What you are asked to do :: Copy the portion of the passage on federated social login information between "Federated social login" and "information they share.", inclusive, word for word.

Exercise passage ::
Federated social login information

When users authenticate through social login providers (Google, Facebook, GitHub, etc.), Discourse stores various pieces of information:

  • Email
  • Provider account ID
  • Name
  • Avatar
  • [This list may change depending on the provider or over time]

The specific data stored depends on the provider and what information they share.

Example: Google OAuth2

When a user signs in with Google, Discourse retains the following information in the database:

provider_name: "google_oauth2",
provider_uid: "11791234567812345",
info: {
  "name"=>"Bilbo Baggins",
  "email"=>"bilbo.baggins@gmail.com",
  "image"=>"https://lh3.googleusercontent.com/a/ACg8ocJD5vR-JuZZ16mGf51uYH0KyKGoKXF36U3inbh4Bzne0CpuTlH23g=s96-c",
  "last_name"=>"Baggins",
  "first_name"=>"Bilbo",
  "email_verified"=>true,
  "unverified_email"=>"bilbo.baggins@gmail.com"
}

Example: Facebook OAuth

A redacted example for Facebook login shows:

provider_name: "facebook",
provider_uid: "123456789",
info: {
  "name"=>"Bilbo Baggins",
  "email"=>"bbaggins@shire.net",
  "image"=>"https://graph.facebook.com/v5.0/123456789/picture?access_token=swordfish&width=480&height=480",
  "last_name"=>"Baggins",
  "first_name"=>"Bilbo"
}

:information_source: The specific fields stored may change depending on the provider or over time as authentication protocols evolve.

Provided data ::

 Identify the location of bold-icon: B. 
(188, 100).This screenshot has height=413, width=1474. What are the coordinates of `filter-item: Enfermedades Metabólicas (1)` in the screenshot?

Answer section ::
Federated social login information

When users authenticate through social login providers (Google, Facebook, GitHub, etc.), Discourse stores various pieces of information:

  • Email
  • Provider account ID
  • Name
  • Avatar
  • [This list may change depending on the provider or over time]

The specific data stored depends on the provider and what information they share.